陈强禁不住就看齐安,他们听着,明白这乔宅随时可召戏乐、美伎进宅。果然是一个玩乐的好地方。公侯子弟、各部官吏还有宫里的内人太监们到这地方来都方便。连陈强都啧啧摇头:“燕国公夫人…”
果然精明。
“听说这宅子是郑锦文置的。”齐安看了他一眼,指了指廊道的东西两面,好几处独院子的风格迥异,高低起伏,他提醒陈强,“仔细看看,这至少是相邻三处宅子买下来,折墙合在了一起。”
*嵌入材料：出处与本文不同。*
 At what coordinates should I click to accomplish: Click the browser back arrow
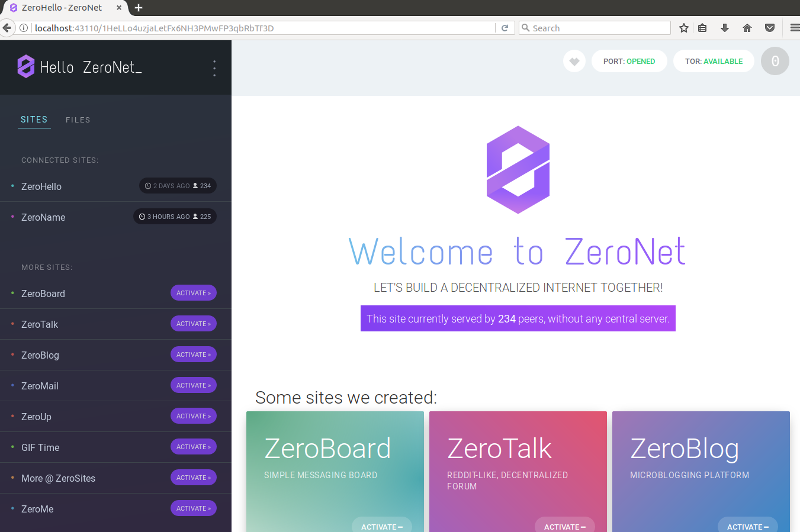pyautogui.click(x=8, y=28)
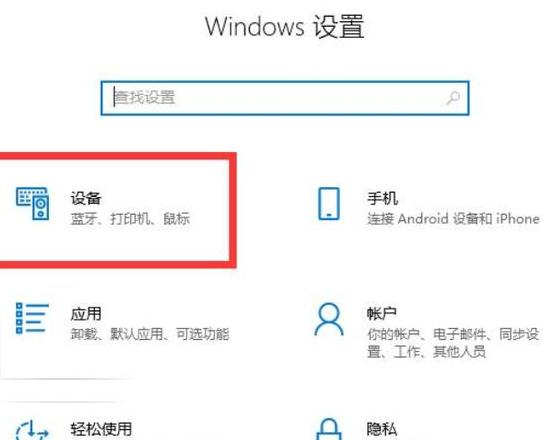The image size is (543, 440).
Task: Select the 设备 title text
Action: click(x=86, y=198)
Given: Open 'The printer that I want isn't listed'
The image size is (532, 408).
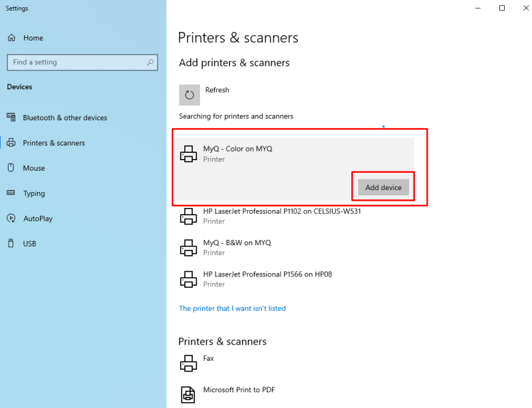Looking at the screenshot, I should (233, 308).
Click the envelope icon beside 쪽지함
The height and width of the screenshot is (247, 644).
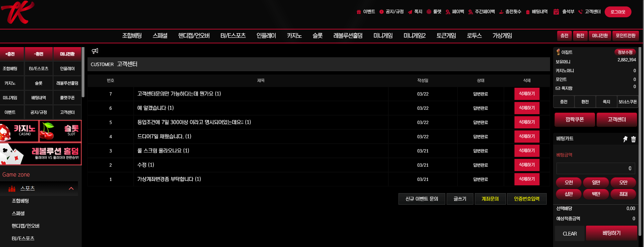click(x=558, y=88)
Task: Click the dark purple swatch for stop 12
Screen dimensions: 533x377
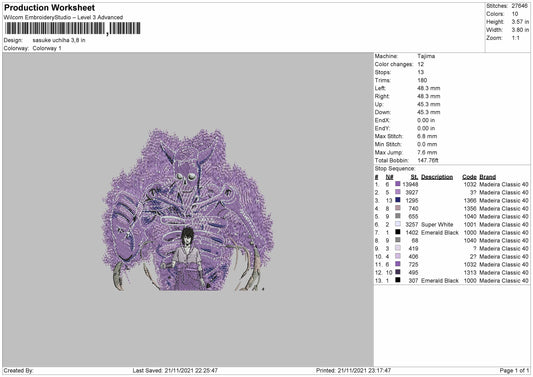Action: (397, 272)
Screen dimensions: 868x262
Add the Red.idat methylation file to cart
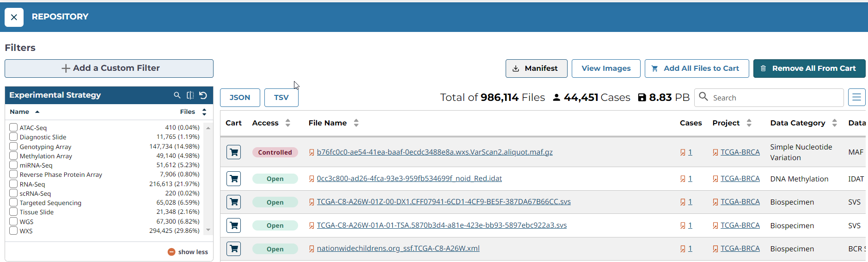pyautogui.click(x=233, y=179)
“噫!这就过了!郑家那时候还没投靠张宰相府,在这好地方可保不住这宅子。”陈强摇头不已,想了想又咋舌头,“如今发达起来了就要抢回去?郑锦文这人也不好惹。”
齐安见他明白,就不出声。
脚步声中,又有天武衙门里带来的文吏把地契、房契之类呈上来,历来契书上都会用膘胶粘着好几代房主买卖的签押契名,齐安一看哑然:“郑老爷的名字。”
陈强探头看过,啧啧笑道:“哟。郑家这大公子倒是有孝心。巴巴来京城置产业。写了养父名字。转头被燕国公夫人抢了——这不记仇也难了。”
天武衙门的都头和文吏低声笑语,难免就说到了张夫人运道真好,郑家做私商家底厚。
“这要是没被抢走,指不定又过到张夫人名下。谁敢抢她的?不怕她进宫向陛下告状?”
齐安把契文、地图、各角门通向何处都叫文吏写上来成册,转过长廊到了厅上,傅九在厅上坐着,丁诚正在上面暗中禀告了一句:“公子,宫里打发了人来盯着。”
“知道了。”
“应该是英雪殿上的人。”
“…张娘娘如今的气象倒真是和淑妃姐姐不一样。”他挑眉,宫外的事她都敢插手。他晒笑,“随他们盯着。这宅子应该是要收到殿中省的。名目上半点没错就应该宫里管。”
英雪殿上的宫监亲自过来接了房契和地契,待到再问别的,天武军和禁军把各处院子都守得水泄不通。宫监只看到一箱箱子打了封条的物什抬出来 ,抬到了正堂上,旁边有禁军、天武、内侍省老档来记册。
“通进司公文一箱七十七件——”
“通进司公文一箱八十六件——”
英雪殿宫监心里吃惊,飞跑着回宫向张娘娘禀告:“娘娘,娘娘不好了。通进司的公文查出来无数!听说都是被相公压下来的奏折!”